Paul R. Pillar is director of graduate studies at Georgetown University's Security Studies Program and a former national intelligence officer for the Near East and South Asia.

Every generation has its own defining historical events that shape its attitudes toward current events. Members of later generations easily become disdainful of what they regard as preoccupations with the past. This pattern comes through in an article by James Mann about the different generations represented in the Obama administration's foreign policy apparatus. Mann divides the administration team into a Vietnam generation, which does not want to repeat the misery of that war, a post-Vietnam generation that believes the first generation's reaction to the war made the Democratic Party look too wimpy and naïve about the use of military force, and a still-younger generation that believes both of the previous two cohorts have over-reacted in their different ways to a long-ago and increasingly irrelevant conflict. The attitude of the third group is bluntly expressed by the ambassador to the United Nations, Susan Rice. Unlike the previous two administrations, says Rice,

"We just don’t have that Vietnam hangover. It is not the framework for every decision — or any decision, for that matter. I’m sick and tired of reprising all of the traumas and the battles and the psychoses of the 1960s....What frustrated me about the 2004 campaign was, there we were, relitigating ‘Where were you in nineteen sixty-whatever?’ as the big freaking issue between Bush and Kerry — you know, "Did you serve, did you not serve, what did your swift boat brothers think?"  And I’m thinking, "What does that have to do with me and the world we’re living in today?"

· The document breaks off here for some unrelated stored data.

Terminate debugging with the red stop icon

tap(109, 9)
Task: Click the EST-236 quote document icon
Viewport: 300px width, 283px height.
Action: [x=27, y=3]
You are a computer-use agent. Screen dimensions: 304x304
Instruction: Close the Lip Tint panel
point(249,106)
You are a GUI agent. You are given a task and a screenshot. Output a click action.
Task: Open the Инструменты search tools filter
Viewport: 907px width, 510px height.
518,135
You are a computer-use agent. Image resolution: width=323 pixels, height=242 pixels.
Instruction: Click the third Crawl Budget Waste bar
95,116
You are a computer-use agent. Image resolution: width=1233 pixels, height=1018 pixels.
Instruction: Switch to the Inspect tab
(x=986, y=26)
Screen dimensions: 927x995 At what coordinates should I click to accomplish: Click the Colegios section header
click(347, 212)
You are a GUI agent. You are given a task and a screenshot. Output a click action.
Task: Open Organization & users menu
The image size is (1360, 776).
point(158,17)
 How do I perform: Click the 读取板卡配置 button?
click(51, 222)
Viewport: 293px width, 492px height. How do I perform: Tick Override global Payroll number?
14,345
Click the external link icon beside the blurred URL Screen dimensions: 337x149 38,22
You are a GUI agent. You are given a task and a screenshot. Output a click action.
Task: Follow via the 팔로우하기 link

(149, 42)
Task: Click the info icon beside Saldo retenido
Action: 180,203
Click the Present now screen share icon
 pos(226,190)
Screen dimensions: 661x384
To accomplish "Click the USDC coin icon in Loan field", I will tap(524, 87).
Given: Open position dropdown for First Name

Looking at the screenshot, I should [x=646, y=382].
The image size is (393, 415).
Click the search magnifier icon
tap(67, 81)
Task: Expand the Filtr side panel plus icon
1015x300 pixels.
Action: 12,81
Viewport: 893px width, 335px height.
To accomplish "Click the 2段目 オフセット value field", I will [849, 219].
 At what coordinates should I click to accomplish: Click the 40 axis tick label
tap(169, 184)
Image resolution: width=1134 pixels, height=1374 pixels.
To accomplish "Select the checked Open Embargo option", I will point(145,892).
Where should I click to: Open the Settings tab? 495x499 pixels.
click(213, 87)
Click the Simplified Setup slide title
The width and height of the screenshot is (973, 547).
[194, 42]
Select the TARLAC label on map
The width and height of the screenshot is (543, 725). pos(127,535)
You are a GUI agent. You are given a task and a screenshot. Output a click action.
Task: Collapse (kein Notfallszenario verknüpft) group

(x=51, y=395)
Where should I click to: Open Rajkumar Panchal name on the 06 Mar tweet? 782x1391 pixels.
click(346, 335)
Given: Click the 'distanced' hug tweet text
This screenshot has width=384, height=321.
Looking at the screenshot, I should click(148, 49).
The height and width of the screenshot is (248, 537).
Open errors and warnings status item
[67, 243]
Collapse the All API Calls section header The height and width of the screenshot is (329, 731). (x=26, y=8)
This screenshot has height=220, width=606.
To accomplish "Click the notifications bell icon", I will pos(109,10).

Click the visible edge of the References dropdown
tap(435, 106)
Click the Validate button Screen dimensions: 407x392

Given the ridiculous, or outrageous, way that the Vietnam War was swift-boated into the 2004 election campaign, one can understand Ambassador Rice's disgust. She is too quick, however, to dismiss the relevance of what individual personal histories related to that war, among those who served in it and those who had other priorities, may say about the individuals in question. Sure, it's hard for anyone who has come of age in the era of the all-volunteer military to relate to the situation that young males of a previous generation faced, but that hardly means the responses of those males were irrelevant.

Beyond the personal level, there are all the lessons that have to do with larger issues of national policy and the use of military force...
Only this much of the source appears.